# START OF THE RECORDS
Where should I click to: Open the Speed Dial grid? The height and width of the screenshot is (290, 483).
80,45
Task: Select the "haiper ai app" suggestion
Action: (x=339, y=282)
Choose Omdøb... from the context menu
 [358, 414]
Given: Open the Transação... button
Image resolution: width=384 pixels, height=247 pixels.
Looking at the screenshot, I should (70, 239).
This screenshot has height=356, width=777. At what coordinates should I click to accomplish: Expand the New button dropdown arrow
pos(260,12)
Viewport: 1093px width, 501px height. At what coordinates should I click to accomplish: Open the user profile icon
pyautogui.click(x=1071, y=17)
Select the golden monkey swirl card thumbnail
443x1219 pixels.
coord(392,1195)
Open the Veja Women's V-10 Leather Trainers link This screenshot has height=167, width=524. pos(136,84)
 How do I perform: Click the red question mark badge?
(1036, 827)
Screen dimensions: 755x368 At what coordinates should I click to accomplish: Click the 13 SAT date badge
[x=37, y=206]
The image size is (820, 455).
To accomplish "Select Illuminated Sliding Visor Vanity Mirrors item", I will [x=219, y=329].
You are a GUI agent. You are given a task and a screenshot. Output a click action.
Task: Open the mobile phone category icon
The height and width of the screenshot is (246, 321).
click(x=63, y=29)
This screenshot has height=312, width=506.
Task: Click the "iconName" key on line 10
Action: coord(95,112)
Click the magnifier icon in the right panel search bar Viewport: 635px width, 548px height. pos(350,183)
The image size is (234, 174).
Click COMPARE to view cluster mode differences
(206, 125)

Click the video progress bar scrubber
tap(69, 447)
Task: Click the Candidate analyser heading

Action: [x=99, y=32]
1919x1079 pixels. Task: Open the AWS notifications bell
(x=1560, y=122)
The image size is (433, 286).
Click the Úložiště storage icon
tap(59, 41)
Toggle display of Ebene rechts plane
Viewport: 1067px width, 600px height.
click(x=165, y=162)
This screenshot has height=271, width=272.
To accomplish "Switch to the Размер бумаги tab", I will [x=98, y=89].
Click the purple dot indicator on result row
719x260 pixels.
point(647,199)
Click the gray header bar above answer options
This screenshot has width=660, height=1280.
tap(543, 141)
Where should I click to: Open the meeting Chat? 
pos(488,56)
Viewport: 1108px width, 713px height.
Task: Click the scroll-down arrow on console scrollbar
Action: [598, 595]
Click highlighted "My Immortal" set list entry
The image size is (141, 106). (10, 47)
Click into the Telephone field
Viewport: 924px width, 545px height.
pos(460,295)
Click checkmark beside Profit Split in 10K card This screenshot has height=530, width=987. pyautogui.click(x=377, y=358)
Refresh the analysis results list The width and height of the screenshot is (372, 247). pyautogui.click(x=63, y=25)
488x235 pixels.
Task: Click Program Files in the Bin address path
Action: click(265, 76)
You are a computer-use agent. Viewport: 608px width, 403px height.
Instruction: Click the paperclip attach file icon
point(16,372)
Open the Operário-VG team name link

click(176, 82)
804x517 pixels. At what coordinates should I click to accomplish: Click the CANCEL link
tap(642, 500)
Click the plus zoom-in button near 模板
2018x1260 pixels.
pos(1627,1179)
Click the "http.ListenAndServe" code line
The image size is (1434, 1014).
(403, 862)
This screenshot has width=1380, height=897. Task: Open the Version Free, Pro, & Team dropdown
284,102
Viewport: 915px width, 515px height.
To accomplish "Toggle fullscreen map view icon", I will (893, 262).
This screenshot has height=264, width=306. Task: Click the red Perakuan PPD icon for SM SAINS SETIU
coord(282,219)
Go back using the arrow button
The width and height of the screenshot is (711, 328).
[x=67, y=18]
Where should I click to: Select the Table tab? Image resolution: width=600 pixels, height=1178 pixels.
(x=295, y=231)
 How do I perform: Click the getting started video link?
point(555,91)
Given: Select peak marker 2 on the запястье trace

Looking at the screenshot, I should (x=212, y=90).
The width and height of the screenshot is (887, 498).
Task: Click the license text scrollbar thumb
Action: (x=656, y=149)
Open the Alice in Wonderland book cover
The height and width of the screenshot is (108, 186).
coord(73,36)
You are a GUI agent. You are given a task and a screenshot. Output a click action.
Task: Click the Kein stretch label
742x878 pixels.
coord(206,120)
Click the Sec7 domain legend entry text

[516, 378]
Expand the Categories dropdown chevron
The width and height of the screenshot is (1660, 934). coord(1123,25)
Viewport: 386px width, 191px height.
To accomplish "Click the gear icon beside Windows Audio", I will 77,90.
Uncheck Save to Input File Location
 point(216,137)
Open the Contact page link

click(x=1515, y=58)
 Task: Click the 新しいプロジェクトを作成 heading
# END OF THE RECORDS
→ SHORT PROBLEM
Rewrite the listing above with every "At what coordinates should I click to accomplish" swapped for "Which point should I click to complete", and leave everything else unchanged.

→ TASK RESPONSE
Where should I click to: Open the Speed Dial grid? The height and width of the screenshot is (290, 483).
80,45
Task: Select the "haiper ai app" suggestion
Action: (x=339, y=282)
Choose Omdøb... from the context menu
 [358, 414]
Given: Open the Transação... button
Image resolution: width=384 pixels, height=247 pixels.
Looking at the screenshot, I should (70, 239).
This screenshot has height=356, width=777. Which point should I click to complete: Expand the New button dropdown arrow
pos(260,12)
Viewport: 1093px width, 501px height. Which point should I click to complete: Open the user profile icon
pyautogui.click(x=1071, y=17)
Select the golden monkey swirl card thumbnail
443x1219 pixels.
coord(392,1195)
Open the Veja Women's V-10 Leather Trainers link This screenshot has height=167, width=524. pos(136,84)
 How do I perform: Click the red question mark badge?
(1036, 827)
Screen dimensions: 755x368 Which point should I click to complete: Click the 13 SAT date badge
[x=37, y=206]
The image size is (820, 455).
To accomplish "Select Illuminated Sliding Visor Vanity Mirrors item", I will [x=219, y=329].
You are a GUI agent. You are given a task and a screenshot. Output a click action.
Task: Open the mobile phone category icon
The height and width of the screenshot is (246, 321).
click(x=63, y=29)
This screenshot has height=312, width=506.
Task: Click the "iconName" key on line 10
Action: coord(95,112)
Click the magnifier icon in the right panel search bar Viewport: 635px width, 548px height. pos(350,183)
The image size is (234, 174).
Click COMPARE to view cluster mode differences
(206, 125)

Click the video progress bar scrubber
tap(69, 447)
Task: Click the Candidate analyser heading

Action: [x=99, y=32]
1919x1079 pixels. Task: Open the AWS notifications bell
(x=1560, y=122)
The image size is (433, 286).
Click the Úložiště storage icon
tap(59, 41)
Toggle display of Ebene rechts plane
Viewport: 1067px width, 600px height.
click(x=165, y=162)
This screenshot has height=271, width=272.
To accomplish "Switch to the Размер бумаги tab", I will [x=98, y=89].
Click the purple dot indicator on result row
719x260 pixels.
point(647,199)
Click the gray header bar above answer options
This screenshot has width=660, height=1280.
tap(543, 141)
Where should I click to: Open the meeting Chat? 
pos(488,56)
Viewport: 1108px width, 713px height.
Task: Click the scroll-down arrow on console scrollbar
Action: [598, 595]
Click highlighted "My Immortal" set list entry
The image size is (141, 106). (10, 47)
Click into the Telephone field
Viewport: 924px width, 545px height.
pos(460,295)
Click checkmark beside Profit Split in 10K card This screenshot has height=530, width=987. pyautogui.click(x=377, y=358)
Refresh the analysis results list The width and height of the screenshot is (372, 247). pyautogui.click(x=63, y=25)
488x235 pixels.
Task: Click Program Files in the Bin address path
Action: click(265, 76)
You are a computer-use agent. Viewport: 608px width, 403px height.
Instruction: Click the paperclip attach file icon
point(16,372)
Open the Operário-VG team name link

click(176, 82)
804x517 pixels. Which point should I click to complete: Click the CANCEL link
tap(642, 500)
Click the plus zoom-in button near 模板
2018x1260 pixels.
pos(1627,1179)
Click the "http.ListenAndServe" code line
The image size is (1434, 1014).
(403, 862)
This screenshot has width=1380, height=897. Task: Open the Version Free, Pro, & Team dropdown
284,102
Viewport: 915px width, 515px height.
To accomplish "Toggle fullscreen map view icon", I will (893, 262).
This screenshot has height=264, width=306. Task: Click the red Perakuan PPD icon for SM SAINS SETIU
coord(282,219)
Go back using the arrow button
The width and height of the screenshot is (711, 328).
[x=67, y=18]
Where should I click to: Select the Table tab? Image resolution: width=600 pixels, height=1178 pixels.
(x=295, y=231)
 How do I perform: Click the getting started video link?
point(555,91)
Given: Select peak marker 2 on the запястье trace

Looking at the screenshot, I should (x=212, y=90).
The width and height of the screenshot is (887, 498).
Task: Click the license text scrollbar thumb
Action: (x=656, y=149)
Open the Alice in Wonderland book cover
The height and width of the screenshot is (108, 186).
coord(73,36)
You are a GUI agent. You are given a task and a screenshot. Output a click action.
Task: Click the Kein stretch label
742x878 pixels.
coord(206,120)
Click the Sec7 domain legend entry text

[516, 378]
Expand the Categories dropdown chevron
The width and height of the screenshot is (1660, 934). coord(1123,25)
Viewport: 386px width, 191px height.
To accomplish "Click the gear icon beside Windows Audio", I will 77,90.
Uncheck Save to Input File Location
 point(216,137)
Open the Contact page link

click(x=1515, y=58)
 Task: Click the 新しいプロジェクトを作成 heading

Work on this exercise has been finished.